Saved entries:
------------------------------

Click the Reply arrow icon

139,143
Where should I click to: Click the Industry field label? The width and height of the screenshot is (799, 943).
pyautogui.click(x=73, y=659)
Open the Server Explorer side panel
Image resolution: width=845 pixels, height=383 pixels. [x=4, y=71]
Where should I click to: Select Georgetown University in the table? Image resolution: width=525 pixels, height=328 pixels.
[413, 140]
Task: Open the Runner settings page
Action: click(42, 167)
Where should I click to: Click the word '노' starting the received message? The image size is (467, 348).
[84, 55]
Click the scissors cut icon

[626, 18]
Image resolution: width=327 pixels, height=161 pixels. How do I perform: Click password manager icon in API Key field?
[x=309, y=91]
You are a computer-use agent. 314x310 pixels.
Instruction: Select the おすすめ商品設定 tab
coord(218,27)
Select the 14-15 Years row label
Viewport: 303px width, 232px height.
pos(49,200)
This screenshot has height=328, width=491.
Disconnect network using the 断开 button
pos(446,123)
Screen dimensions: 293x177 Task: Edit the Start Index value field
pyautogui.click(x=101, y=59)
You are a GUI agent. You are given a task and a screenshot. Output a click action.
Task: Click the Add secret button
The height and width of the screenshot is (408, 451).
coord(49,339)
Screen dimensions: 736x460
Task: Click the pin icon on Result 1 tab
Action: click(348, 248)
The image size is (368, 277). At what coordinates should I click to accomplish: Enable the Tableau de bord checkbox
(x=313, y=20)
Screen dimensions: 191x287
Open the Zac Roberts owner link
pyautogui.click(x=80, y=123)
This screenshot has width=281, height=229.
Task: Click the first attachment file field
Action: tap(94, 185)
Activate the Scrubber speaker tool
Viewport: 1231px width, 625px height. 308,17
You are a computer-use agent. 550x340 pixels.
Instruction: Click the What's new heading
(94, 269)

------------------------------

▸ **What to work on**
From the entries above, extract each line containing "computer".

▸ **Task output**
You are a computer-use agent. 314x310 pixels.
You are a computer-use agent. 550x340 pixels.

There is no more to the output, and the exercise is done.